Die Verlängerung des Überwachungsprogramms Section 702 entwickelt sich zu einem jährlich wiederkehrenden Kraftmessen zwischen nationaler Sicherheit und Bürgerrechten. Der neue Termin am 30. April wird bereits als nächster Konfliktpunkt vorgezeichnet.
Das chaotische Abstimmungsverfahren in dieser Woche zeigt die tiefe Spaltung im Kongress. Zunächst versuchten republikanische Führungskräfte eine einfache 18-Monate-Verlängerung ohne Änderungen durchzusetzen – unterstützt von Präsident Trump und Sprecherin Mike Johnson. Doch eine Koalition aus Datenschützer-Republikanern und kritischen Demokraten blockierte diesen Weg.

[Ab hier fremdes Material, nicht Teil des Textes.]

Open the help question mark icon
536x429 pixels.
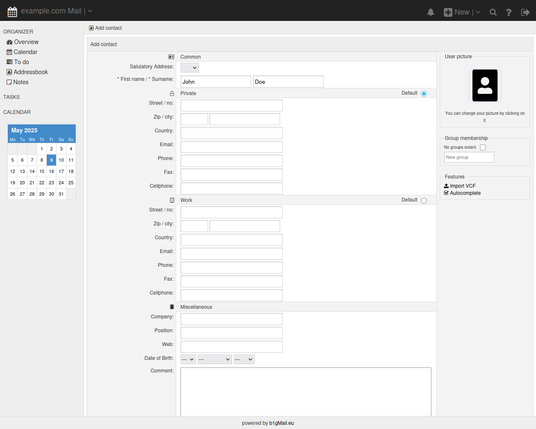(x=509, y=12)
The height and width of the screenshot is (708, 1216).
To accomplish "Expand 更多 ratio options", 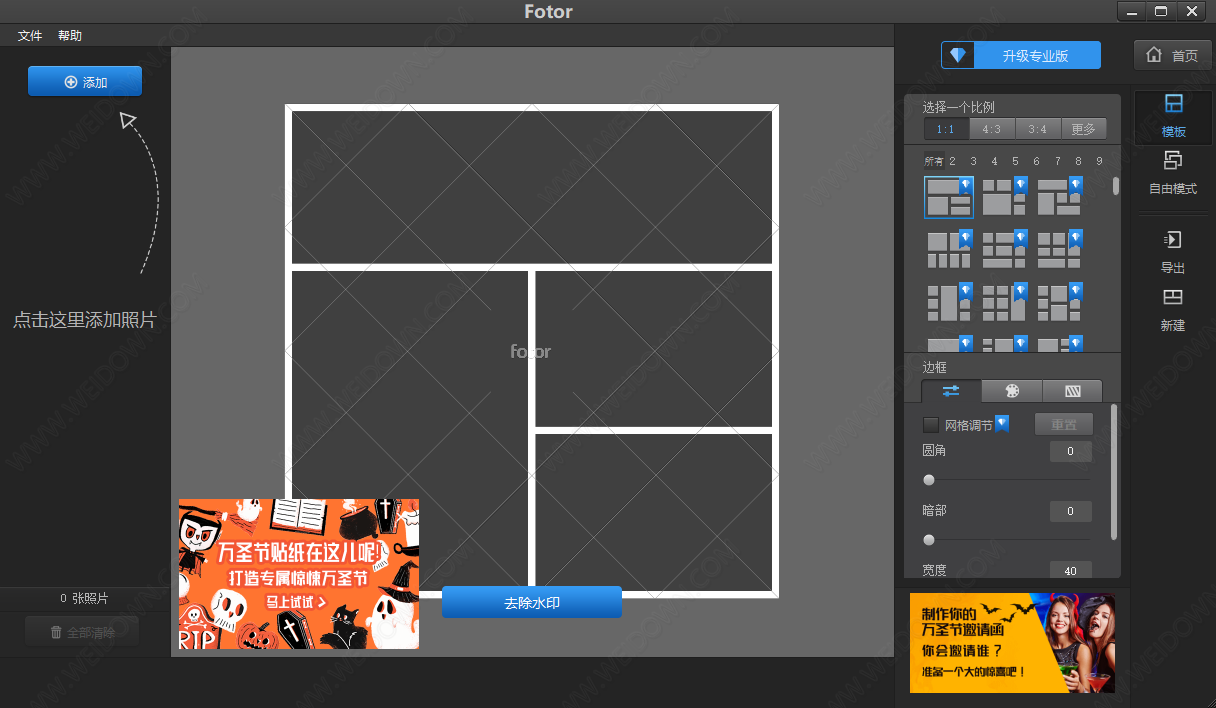I will 1083,129.
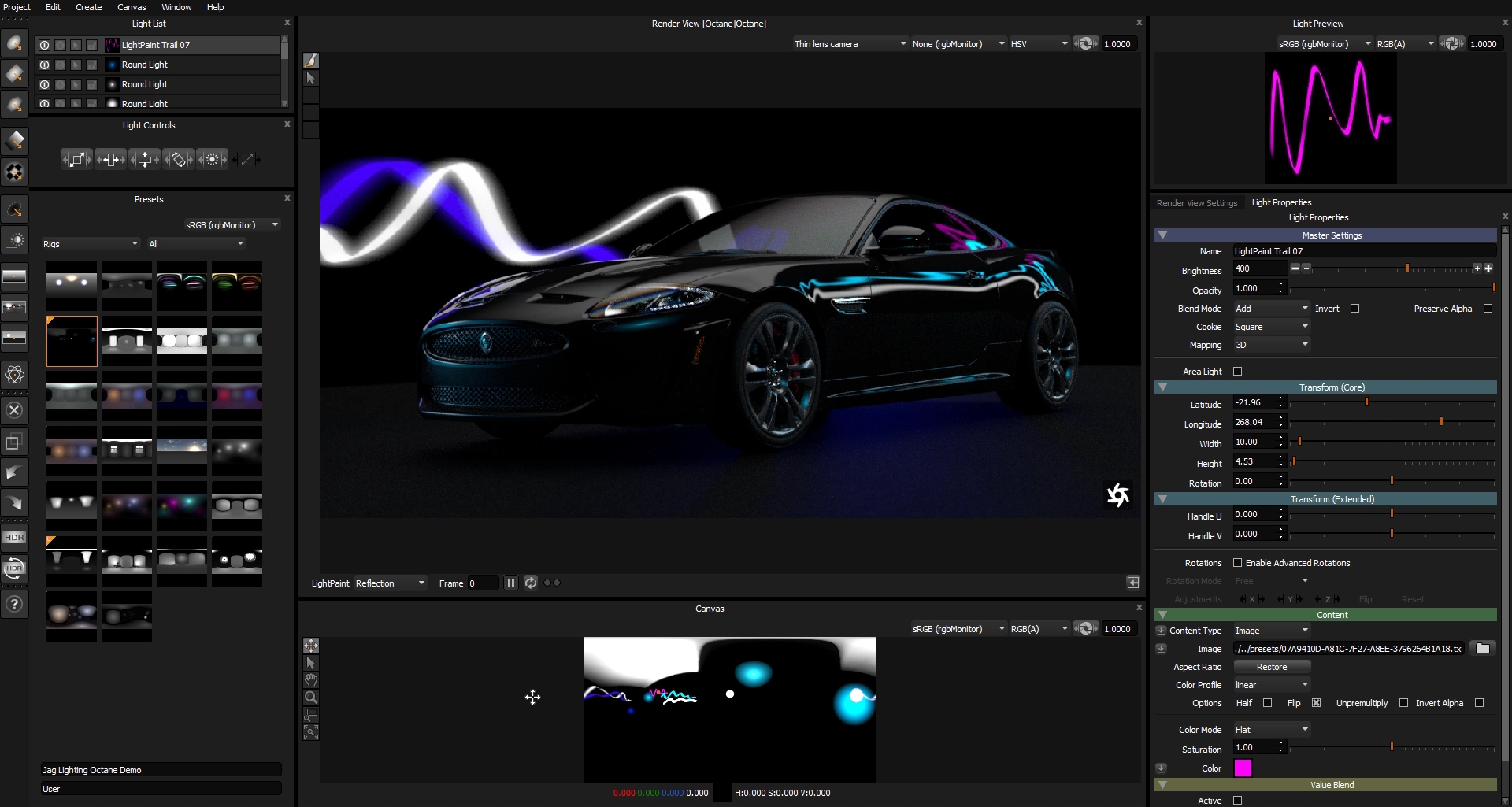Image resolution: width=1512 pixels, height=807 pixels.
Task: Open the Blend Mode dropdown showing Add
Action: coord(1271,308)
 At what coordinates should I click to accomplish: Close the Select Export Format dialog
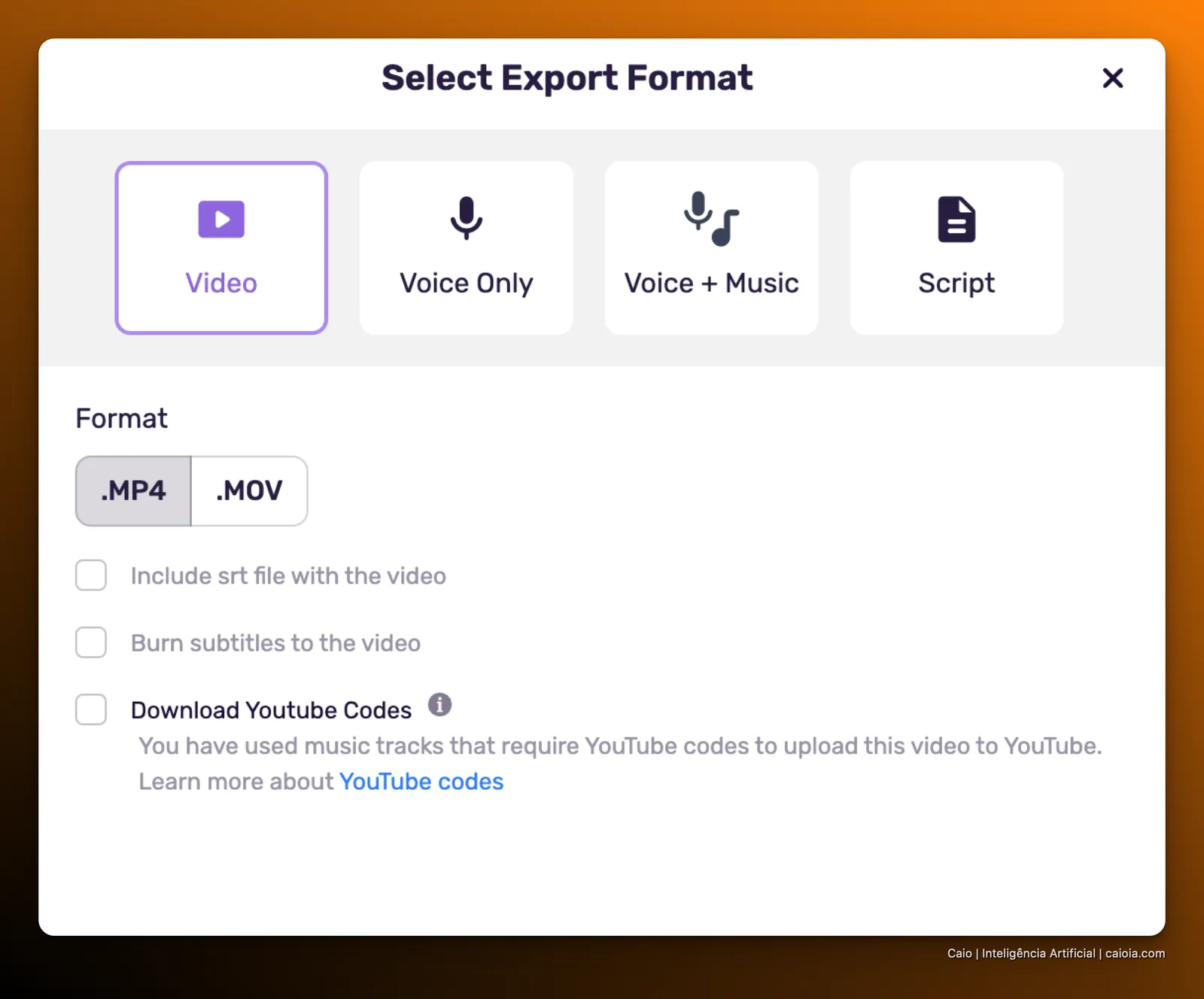tap(1113, 78)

Danach legten GOP-Leader am Donnerstag kurzfristig einen ehrgeizigen 5-Jahres-Entwurf vor, der Zugeständnisse an die Skeptiker enthielt. Die geplanten Reformen waren bemerkenswert: Nur FBI-Juristen dürften künftig Anfragen zu US-Bürgern genehmigen, das Büro des Director of National Intelligence sollte solche Fälle überprüfen, und erhöhte Strafmaßnahmen für illegale Abfragen waren vorgesehen. Zudem hätten Kongressmitglieder Zugang zum Foreign Intelligence Surveillance Court erhalten.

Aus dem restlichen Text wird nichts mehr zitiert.